Available on iTunes ($9.98 to buy, $4.98 to rent)
The debate has raged on long and hard, but let's face it, Die Hard isn't going to provide much Christmas cheer. (Editor's note: I'll take this over Miracle on 34th Street any day).
A hostage situation, gun fights, bombs, explosions, action scenes and copious amounts of swearing - hardly the language that would coax Saint Nick down the chimney.
And if that wasn't enough to dampen the Christmas mood, watching baddie Hans Gruber in action will inevitably remind you of Alan Rickman's demise at the start of the year.
Yippie Ki Yay...
Available on iTunes ($19.98 to buy, $4.98 to rent)
The movie that inspired producer Joel Silver to set Die Hard at Christmas.

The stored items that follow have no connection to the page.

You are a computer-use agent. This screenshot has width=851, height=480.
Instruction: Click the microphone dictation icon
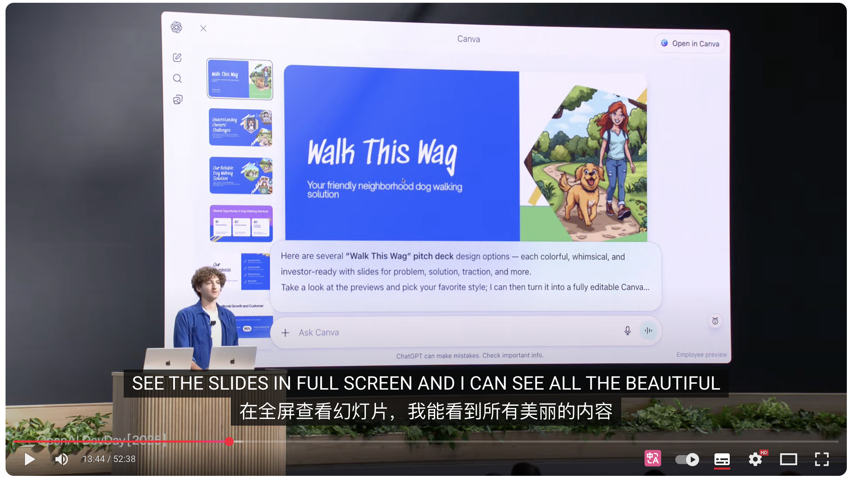(x=627, y=331)
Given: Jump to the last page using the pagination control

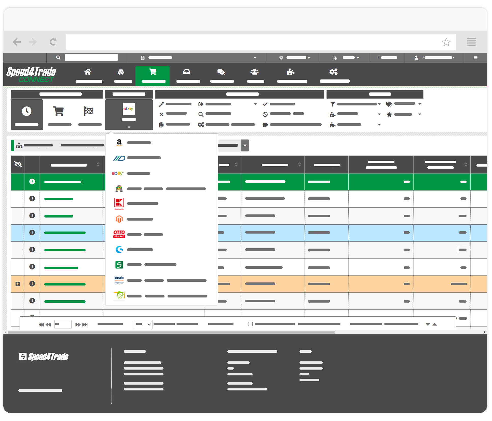Looking at the screenshot, I should 86,324.
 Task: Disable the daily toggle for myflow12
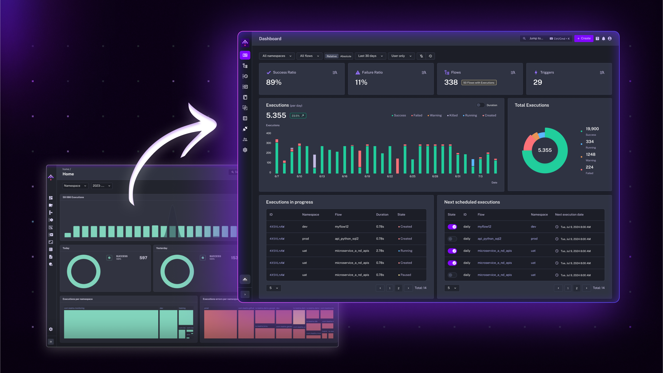(x=453, y=227)
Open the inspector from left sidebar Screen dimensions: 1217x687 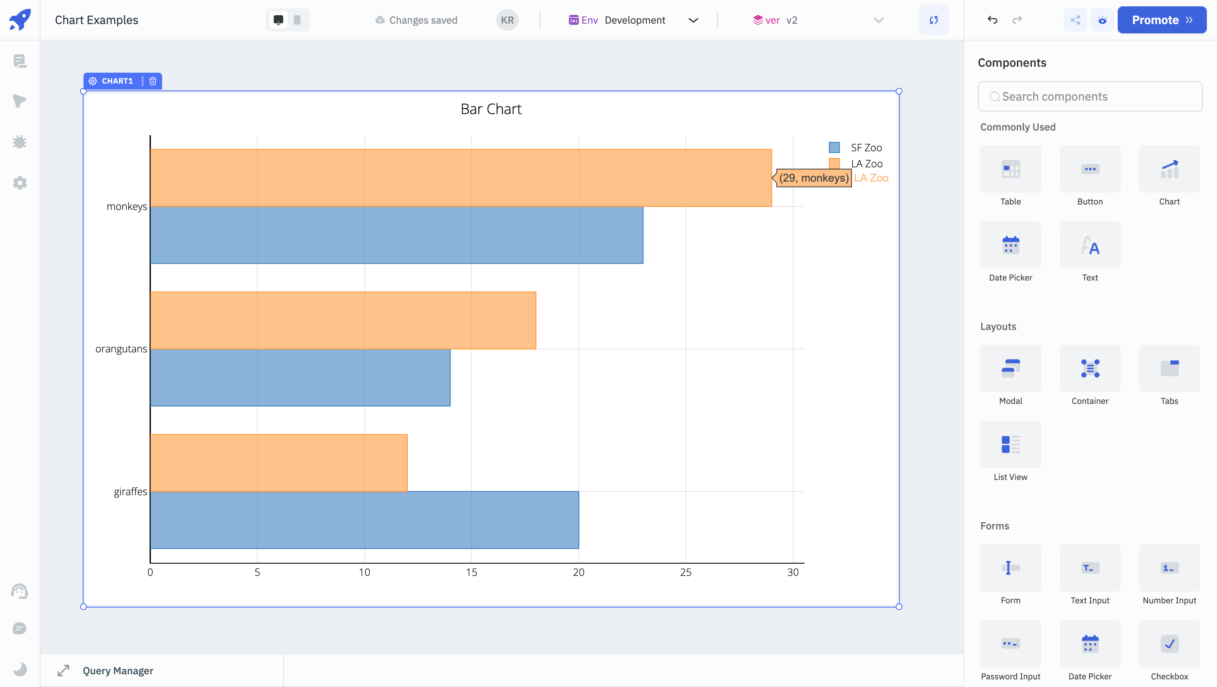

This action flick — about the unlikely partnership between suicidal ex-Special Forces Martin Riggs (Mel Gibson) and veteran homicide detective Roger Murtaugh (Danny Glover) — was penned by Shane Black, who has made a signature of setting his movies during the Yuletide season.
You might want to check out Black's other "Christmas" movies like Robert Downey Jr-reviving Kiss Kiss Bang Bang and this year's highly under-rated The Nice Guys.
While the film ends off on a good note, the rest of the movie is anything but cheery.
Available on Netflix
The holiday rom-com ensemble responsible fro a spate of similarly holiday-themed group schmaltz fests.
The first festive strike against Love Actually goes against its title - there isn't a mention of Christmas in it unlike its copycats such as New Year's Eve and Valentine's Day.
There are some decidely dodgy moments that are passed off a sweet. The entire thing has a sickening amount of saccahrine.
Most notably, Andrew Lincoln playing that semi-stalker who's secretly in love with his best friend's wife. He's so off-putting you rather spend time with Lincoln's more famous alter-ego, the highly-strung, seldom-bathed zombie-killer Rick Grimes from The Walking Dead...
While the saving grace is Bill Nighy's washed-up rock star, there's also Hugh Grant dancing, Martin Freeman (Bilbo) naked and Colin Firth being Colin Firth to contend with.
And lastly, there's Alan Rickman again - playing a family man who gets caught cheating by his wife.
It really is less about Christmas and more about love...in a creepy sort of way.
Available on iTunes ($9.98 to buy, $4.98 to rent)
Before he became an alt-adult, Macaulay Culkin shot to fame as a child star playing Kevin McCallister, who defends his home single-handedly from two bungling burglars in Home Alone.
While the movie is undoubtedly hilarious, have you actually stopped to think that if this weren't a comedy, Kevin would be one of the most violent and sadistic eight-year-olds ever?
Some of Kevin's ploys to keep the crooks out involve dropping a hot steam iron on one man's face and setting the other's scalp alight with a blowtorch.
Violence like that might be shrugged off in cartoons like Tom And Jerry, but that's enough punishment to send someone on a trip to the ICU, if not straight to heaven...
Of course, the film would not work today. Everything would be solved in five minutes with a call on the mobile.
Available on Netflix and iTunes ($19.98 to buy, $4.98 to rent)
Superhero toys might make good presents for kids, but they're not exactly the right source material for a feel-good, cheery Christmas movie.
Especially for a grim character Batman.
Back before Ben Affleck, Christian Bale and Val Kilmer (ugh, Bat-nipples...) donned the mantle, Michael Keaton played the Caped Crusader for a second time in 1992.
Despite Gotham City covered with snow and a massive Christmas tree, the movie was darker than many expected, or f rumours are true, than the studio wanted.
...Did Batman just set that thug on fire with the Batmobile?!
But hey, Christopher Walken at his most -Walken, Danny Devito as the most-scuzzy Penguin possible and Michelle Pfeiffer rocking the catsuit.
Iron Man 3
Available on iTunes ($21.98 to buy)
It's a superhero film.
It's directed and co-written by Shane Black.
Yes, it's set at Christmas.
No, you will not feel your heart grow three sizes.
Yes, it is great. It even has decidedly anti-schmaltz moments.